There is another issue with buying Russian oil. Typically, when India trades with any nation, it is invoiced and paid in US dollars. But with US sanctions against Russia, it will insist on payment in rubles. If India is forced to accept trading in rubles with Russia, then it is very likely that China, which is India’s second-largest trading partner, may also insist on payments in Chinese yuan. Saudi Arabia may also insist on trading in a currency other than the US dollar. This cascading “de-dollarisation” phenomenon will further irk and antagonise the US, since it weakens the dollar’s status as the world’s reserve currency. The real geo-economic battle in the world today is the “exorbitant privilege” of the dollar that the US is keen to preserve and China to dismantle. If India is forced to purchase Russian oil in rubles and potentially trade in yuan with China and others, it can catapult India into the centre of a geo-economic war that it can ill afford.

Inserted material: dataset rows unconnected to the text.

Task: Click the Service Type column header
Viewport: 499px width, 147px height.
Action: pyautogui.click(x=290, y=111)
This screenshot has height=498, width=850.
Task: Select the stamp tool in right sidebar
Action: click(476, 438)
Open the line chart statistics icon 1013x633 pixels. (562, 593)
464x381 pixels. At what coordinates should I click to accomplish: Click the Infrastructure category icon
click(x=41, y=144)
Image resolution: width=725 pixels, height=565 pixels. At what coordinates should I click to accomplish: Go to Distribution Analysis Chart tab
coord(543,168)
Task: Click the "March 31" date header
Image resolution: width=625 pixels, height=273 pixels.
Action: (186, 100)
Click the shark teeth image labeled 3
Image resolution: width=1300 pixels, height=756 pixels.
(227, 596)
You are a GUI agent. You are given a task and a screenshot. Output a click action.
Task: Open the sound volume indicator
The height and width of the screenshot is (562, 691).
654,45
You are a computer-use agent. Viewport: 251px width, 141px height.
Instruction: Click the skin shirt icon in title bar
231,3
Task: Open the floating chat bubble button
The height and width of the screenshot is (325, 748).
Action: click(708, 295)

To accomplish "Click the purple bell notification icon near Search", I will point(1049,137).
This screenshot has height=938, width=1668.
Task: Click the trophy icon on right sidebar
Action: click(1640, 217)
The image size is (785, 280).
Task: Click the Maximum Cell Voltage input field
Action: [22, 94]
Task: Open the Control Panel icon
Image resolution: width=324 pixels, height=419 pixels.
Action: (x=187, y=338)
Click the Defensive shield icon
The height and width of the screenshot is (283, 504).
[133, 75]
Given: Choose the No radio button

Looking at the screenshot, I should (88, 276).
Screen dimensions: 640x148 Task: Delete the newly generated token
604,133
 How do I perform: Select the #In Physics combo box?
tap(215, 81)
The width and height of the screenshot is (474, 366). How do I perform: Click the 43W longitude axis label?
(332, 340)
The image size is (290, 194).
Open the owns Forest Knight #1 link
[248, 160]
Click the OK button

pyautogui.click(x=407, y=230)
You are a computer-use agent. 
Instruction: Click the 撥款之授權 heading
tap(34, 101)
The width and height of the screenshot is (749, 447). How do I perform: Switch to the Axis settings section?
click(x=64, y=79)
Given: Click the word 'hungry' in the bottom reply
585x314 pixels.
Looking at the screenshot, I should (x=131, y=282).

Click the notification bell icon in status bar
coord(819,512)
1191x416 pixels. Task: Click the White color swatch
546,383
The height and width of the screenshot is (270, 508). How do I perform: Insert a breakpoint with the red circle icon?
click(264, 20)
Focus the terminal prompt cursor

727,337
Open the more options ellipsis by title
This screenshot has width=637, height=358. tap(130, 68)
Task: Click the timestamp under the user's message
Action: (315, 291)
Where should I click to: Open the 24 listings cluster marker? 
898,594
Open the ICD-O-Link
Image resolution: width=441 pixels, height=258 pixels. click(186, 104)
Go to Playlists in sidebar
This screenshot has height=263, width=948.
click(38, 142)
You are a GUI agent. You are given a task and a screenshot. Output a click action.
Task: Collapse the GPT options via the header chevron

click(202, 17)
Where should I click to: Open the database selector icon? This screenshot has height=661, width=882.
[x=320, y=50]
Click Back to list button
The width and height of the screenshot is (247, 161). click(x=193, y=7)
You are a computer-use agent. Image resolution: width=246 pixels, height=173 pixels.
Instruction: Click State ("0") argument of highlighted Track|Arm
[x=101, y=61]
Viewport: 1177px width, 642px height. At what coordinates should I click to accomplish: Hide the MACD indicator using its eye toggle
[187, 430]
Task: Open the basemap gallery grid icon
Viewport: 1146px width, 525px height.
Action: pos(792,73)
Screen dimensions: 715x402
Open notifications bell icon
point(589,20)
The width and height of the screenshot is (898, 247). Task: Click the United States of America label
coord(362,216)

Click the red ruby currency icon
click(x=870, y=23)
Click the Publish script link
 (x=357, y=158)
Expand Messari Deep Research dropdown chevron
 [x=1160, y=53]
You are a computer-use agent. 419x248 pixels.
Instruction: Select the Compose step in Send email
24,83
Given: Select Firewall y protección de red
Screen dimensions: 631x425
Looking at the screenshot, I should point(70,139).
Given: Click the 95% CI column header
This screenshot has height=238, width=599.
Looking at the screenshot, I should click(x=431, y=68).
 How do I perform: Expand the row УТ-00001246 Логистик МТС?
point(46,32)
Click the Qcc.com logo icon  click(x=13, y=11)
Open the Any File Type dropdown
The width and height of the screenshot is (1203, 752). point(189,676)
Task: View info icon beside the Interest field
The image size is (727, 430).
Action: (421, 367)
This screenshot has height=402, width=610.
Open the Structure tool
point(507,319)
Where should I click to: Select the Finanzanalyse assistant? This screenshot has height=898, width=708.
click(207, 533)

Exports remain India’s biggest hope for a long-term sustainable economic recovery with ample job creation. The Russia-Ukraine conflict can be an opportunity for India to step up and capture global market share in goods and services. There is already talk of India capitalising on wheat exports, albeit a tiny share of India’s overall exports, as a fallout of global sanctions against Russian wheat. India cannot risk being isolated in future global trade for near-term discounted oil deals with Russia.
The Russia-Ukraine conflict and China’s unambiguous support for Russia have reshaped the world order once again along two axes, pitted against the US and its allies. The US and China are India’s largest trading partners. New Delhi’s best bet now is to negotiate with all its trading partners equally and extract the best possible support for India’s long-term interests.